Terraplanismo, movimento antivacina, coach quântico… Poderíamos ficar aqui enumerando tantos fenômenos contemporâneos. É surreal, mas às vezes tem gente letrada que se nega a ver coisas. Gente que acredita que o reator de Chernobil na verdade não explodiu. Que não fomos para a lua até hoje.

Onde quero chegar? Em dois lugares:
1. Será que vermos o que acredita em algo diferente da gente como alguém burro ou do "time oposto” não é apenas um desserviço? Tentar compreendê-lo não seria um caminho mais viável? Não sei a resposta, pergunto por que isso é uma dúvida bem forte minha. Talvez não exista diálogo mesmo, mas acho que já partir do pressuposto que não existe diálogo soa, no mínimo, preguiçoso da nossa parte.

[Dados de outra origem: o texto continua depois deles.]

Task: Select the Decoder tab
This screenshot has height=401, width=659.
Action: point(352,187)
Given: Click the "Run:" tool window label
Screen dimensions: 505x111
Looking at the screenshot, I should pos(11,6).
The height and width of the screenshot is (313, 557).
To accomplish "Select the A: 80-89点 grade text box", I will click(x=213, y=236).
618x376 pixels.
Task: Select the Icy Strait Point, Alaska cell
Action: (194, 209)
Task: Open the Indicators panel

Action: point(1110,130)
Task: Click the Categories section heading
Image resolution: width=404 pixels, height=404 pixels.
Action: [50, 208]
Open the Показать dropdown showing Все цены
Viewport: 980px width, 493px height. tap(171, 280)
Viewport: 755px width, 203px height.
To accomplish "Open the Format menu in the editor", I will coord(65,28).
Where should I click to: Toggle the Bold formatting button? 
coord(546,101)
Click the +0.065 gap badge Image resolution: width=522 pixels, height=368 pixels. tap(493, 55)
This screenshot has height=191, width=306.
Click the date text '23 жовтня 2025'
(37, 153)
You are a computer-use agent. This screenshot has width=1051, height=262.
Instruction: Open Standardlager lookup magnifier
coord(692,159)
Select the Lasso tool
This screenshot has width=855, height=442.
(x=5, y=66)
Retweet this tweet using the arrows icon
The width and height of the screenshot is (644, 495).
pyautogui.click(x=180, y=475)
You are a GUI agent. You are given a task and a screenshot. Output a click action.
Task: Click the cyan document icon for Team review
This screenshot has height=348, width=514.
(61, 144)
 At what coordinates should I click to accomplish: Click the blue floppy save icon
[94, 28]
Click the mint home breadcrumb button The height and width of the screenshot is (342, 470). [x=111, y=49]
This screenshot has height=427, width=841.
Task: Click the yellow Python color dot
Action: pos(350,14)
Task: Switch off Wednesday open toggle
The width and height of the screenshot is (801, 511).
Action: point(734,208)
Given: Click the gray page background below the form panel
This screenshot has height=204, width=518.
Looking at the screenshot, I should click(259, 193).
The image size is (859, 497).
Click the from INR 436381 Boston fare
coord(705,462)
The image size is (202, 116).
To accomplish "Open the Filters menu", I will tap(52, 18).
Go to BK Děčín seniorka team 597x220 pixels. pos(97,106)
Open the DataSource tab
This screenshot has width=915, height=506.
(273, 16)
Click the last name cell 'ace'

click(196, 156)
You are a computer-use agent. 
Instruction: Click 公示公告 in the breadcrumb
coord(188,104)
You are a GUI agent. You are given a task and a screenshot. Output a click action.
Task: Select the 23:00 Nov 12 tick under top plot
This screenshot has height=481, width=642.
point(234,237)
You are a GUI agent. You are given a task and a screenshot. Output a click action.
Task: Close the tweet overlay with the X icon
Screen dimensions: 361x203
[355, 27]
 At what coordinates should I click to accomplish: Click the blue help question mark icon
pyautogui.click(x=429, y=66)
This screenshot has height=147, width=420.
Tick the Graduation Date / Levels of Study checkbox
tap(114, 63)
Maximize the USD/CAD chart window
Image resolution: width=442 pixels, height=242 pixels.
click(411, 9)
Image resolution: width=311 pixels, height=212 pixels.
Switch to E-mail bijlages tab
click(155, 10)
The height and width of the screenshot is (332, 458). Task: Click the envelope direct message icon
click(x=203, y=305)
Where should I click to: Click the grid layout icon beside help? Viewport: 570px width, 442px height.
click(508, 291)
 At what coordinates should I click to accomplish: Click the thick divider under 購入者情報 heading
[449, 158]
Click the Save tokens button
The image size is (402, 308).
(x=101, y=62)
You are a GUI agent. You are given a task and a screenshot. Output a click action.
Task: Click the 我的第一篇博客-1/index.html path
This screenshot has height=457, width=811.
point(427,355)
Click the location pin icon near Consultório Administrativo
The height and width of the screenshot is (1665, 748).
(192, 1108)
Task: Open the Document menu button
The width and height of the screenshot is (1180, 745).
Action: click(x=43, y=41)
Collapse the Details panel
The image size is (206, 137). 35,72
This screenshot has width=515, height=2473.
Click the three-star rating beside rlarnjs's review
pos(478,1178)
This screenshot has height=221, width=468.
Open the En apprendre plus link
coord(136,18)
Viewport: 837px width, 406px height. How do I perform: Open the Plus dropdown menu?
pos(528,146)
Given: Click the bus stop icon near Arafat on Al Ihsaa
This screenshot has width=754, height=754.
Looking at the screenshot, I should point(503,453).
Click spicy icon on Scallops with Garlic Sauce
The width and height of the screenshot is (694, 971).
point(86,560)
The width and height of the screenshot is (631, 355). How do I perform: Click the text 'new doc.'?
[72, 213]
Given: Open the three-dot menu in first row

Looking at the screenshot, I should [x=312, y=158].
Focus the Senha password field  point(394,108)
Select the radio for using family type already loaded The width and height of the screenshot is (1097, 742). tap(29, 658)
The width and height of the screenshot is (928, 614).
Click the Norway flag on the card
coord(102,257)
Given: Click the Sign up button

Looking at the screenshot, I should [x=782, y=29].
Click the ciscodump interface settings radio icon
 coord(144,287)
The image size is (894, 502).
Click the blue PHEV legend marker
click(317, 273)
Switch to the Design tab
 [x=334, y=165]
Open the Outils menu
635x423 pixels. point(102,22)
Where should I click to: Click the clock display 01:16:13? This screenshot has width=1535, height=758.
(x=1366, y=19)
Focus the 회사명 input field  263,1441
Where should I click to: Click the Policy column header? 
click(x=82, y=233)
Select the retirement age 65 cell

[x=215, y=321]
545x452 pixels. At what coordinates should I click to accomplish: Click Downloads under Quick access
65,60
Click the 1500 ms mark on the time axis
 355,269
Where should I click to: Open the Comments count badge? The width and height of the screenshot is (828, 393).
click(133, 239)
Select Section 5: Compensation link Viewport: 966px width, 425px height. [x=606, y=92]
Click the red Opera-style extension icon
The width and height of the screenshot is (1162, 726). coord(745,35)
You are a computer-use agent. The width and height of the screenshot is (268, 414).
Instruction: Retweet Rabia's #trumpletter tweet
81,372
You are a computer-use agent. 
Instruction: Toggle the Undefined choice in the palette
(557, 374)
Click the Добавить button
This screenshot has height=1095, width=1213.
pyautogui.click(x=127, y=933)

2. Pessoas esclarecidas acreditavam em bruxas. Isaac Newton, por exemplo. Ao mesmo tempo vemos a nós mesmos como seres tão esclarecidos. Tão diferentes do "time oposto". Será mesmo? Ontem (7/09) no Festival Coala fiquei observando os frequentadores. Muito tilelê, o que a direita adora chamar de esquerda caviar (odeio o termo porque foi cravado pela direita, mas no fundo a gente entende o que eles querem dizer). No palco, uma artista cantou uma música feminista acompanhada por uma banda só de homens. Isso foi a contradição mais clara entre tantas outras - como a comunicação do energético patrocinador dizendo "Estação resistência" numa referência dúbia à resistência elétrica mas também um óbvio toque político. Hay que ser esquedista pero sin perder lo capitalismo jamás? Tudo isso me fez pensar bastante. O inferno são eles ou nós mesmos, ou todo mundo junto? Existe o inferno? Quem somos nós na fila do capeta?

Vem, meteoro, e mata o resto das bruxas e dos puritanos que restaram porque, valha-me: não deu certo, não.